How does a parent explain to a young child about the terrible news we are hearing from Japan? Especially while avoiding fear and anxiety (leave that to us!) and promoting sympathy and empathy? Or should we shield children from the natural and man-made disasters which are staples of news reports each day? At what age are children “old enough” to know? What is the right amount of information to give them? And should we broach the subject or wait until they bring it up?
When my kids were little and we were home, I often had the TV news or talk shows on as “adult company.” I remember, many years ago, standing at the kitchen sink and bursting into tears at some awful news report. It had gone over the kids’ heads and they were not interested in anything but PBS programs like Sesame Street anyway. (Or, more accurately, they were, but were not allowed to watch anything else.) The children were surprised to see me cry and concerned (although I cry easily so it wasn’t the first time.) I gently explained what had provoked my tears and emphasized that I was very sad for the people in that story (which I no longer fully remember but think it had something to do with a teenager’s drug overdose.)
It seems to me that as soon as a child is old enough to absorb the facts, at whatever level and depth, we should pre-empt their questions and begin a conversation. The trick is to achieve a careful balance between being truthful and not causing alarm or fear. The most important lesson, I think, is teaching sympathy and empathy for others who are suffering–whether from earthquakes, poverty, or a drug-riddled neighborhood. We need to make our kids feel safe (“that is happening someplace else and if it happens nearby we have ways to protect you”) yet to understand that bad things do indeed happen and we need to feel sadness for people who are going through them (“that child is having a hard time because his home was ruined and his parents have to find a new place to live.”) Most of all, tragedy is an opportunity for those of us lucky to be out of harm’s way. We can teach our children that, indeed, bad things happen but we can help those who need help and we can expect help from others when we need it. We need to make them secure enough to be concerned for others, but not worry about themselves. It is tricky.

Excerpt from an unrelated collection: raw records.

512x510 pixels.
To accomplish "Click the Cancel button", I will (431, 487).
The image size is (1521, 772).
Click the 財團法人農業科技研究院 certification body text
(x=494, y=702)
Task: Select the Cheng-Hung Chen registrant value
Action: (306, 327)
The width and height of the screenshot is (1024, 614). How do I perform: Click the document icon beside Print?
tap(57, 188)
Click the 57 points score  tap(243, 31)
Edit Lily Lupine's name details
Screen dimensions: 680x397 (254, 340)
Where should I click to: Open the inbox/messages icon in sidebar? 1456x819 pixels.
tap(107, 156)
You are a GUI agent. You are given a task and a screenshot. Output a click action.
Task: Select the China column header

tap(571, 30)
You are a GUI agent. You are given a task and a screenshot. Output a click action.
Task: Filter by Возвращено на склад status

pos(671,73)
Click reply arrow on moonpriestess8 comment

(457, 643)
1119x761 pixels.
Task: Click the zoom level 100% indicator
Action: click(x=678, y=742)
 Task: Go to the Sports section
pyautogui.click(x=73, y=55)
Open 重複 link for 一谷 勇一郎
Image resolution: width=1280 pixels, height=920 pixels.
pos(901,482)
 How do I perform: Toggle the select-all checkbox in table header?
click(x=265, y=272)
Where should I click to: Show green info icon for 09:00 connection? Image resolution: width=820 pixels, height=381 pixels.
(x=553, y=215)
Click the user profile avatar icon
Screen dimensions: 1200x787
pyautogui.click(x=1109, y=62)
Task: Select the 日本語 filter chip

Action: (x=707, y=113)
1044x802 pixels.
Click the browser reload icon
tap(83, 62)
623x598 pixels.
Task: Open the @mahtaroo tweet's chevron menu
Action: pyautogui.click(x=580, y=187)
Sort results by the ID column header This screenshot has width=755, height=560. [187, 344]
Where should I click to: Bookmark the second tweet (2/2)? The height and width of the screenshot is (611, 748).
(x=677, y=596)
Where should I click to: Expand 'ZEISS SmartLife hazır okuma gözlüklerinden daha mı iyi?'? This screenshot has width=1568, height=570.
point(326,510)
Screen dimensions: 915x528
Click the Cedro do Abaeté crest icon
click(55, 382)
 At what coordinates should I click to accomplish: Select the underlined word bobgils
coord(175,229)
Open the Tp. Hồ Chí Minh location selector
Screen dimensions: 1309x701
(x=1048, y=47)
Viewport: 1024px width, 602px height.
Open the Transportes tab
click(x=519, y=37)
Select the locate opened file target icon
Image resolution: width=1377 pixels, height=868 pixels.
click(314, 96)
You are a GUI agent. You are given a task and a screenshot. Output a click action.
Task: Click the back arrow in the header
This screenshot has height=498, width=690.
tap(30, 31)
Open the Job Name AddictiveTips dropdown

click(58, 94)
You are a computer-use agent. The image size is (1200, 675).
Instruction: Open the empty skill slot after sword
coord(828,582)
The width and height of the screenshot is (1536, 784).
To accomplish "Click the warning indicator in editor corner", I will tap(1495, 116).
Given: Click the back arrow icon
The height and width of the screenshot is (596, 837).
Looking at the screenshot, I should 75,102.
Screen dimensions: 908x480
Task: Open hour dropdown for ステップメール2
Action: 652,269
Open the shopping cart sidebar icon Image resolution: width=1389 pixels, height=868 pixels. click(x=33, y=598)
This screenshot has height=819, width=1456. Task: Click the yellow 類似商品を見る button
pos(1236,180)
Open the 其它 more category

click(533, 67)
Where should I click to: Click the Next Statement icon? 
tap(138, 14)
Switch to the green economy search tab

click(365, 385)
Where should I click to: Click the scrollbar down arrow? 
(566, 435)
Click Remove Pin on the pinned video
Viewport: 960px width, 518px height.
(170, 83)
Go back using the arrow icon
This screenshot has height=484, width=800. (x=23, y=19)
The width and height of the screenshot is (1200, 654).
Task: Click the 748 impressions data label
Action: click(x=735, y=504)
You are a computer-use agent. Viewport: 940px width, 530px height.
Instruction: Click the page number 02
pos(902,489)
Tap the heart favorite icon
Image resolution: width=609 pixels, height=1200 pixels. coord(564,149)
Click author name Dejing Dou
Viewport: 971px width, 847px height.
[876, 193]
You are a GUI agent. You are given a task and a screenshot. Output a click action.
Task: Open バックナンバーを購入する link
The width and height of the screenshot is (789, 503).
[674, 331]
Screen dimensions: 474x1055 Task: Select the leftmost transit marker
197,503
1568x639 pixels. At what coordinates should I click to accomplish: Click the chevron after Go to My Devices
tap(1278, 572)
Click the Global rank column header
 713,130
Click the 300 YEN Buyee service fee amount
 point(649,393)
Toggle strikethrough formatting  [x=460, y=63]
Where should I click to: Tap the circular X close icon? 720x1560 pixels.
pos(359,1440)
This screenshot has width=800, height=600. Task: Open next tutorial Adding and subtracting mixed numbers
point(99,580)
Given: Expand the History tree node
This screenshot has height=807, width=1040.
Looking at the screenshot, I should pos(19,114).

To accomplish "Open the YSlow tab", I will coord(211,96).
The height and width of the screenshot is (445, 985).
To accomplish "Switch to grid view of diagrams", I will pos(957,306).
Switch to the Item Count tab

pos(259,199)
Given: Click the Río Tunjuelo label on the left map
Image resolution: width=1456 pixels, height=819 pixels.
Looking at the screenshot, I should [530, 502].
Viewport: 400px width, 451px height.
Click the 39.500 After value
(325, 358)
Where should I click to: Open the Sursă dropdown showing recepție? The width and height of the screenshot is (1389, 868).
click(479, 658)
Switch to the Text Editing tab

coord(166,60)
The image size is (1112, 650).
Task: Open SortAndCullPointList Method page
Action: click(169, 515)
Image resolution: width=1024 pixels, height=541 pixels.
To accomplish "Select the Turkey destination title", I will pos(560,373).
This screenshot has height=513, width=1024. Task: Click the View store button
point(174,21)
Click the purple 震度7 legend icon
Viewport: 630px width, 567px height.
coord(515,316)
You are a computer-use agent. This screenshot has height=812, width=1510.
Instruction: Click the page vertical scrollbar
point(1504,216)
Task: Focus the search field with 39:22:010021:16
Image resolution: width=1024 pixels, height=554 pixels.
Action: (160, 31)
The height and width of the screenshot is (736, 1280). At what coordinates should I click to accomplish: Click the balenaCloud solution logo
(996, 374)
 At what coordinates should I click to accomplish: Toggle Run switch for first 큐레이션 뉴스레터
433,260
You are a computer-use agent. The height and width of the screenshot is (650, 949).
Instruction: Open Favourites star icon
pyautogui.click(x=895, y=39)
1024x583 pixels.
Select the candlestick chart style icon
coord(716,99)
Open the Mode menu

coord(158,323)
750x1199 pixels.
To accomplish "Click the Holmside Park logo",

An article in the New York Times solicited readers’ answers to the question of if, and what, to tell children about this terrible event that is coming into our living rooms. One reader, who sketched out pretty much the same approach I do, said wisely, “Other children–in Japan–are actually experiencing these events. If they can survive it, then our children can survive hearing about it. It is a disservice to our common humanity, which extends to children, too, to pretend that others are not suffering.” (R. Subito, Corvallis, Ore.)
So, after talking it through (but not before bed!), go online with the children and make a donation to help the people of Japan. And if you want to teach an even better lesson, do it through a Jewish agency.
The kids will feel good, and you will, too.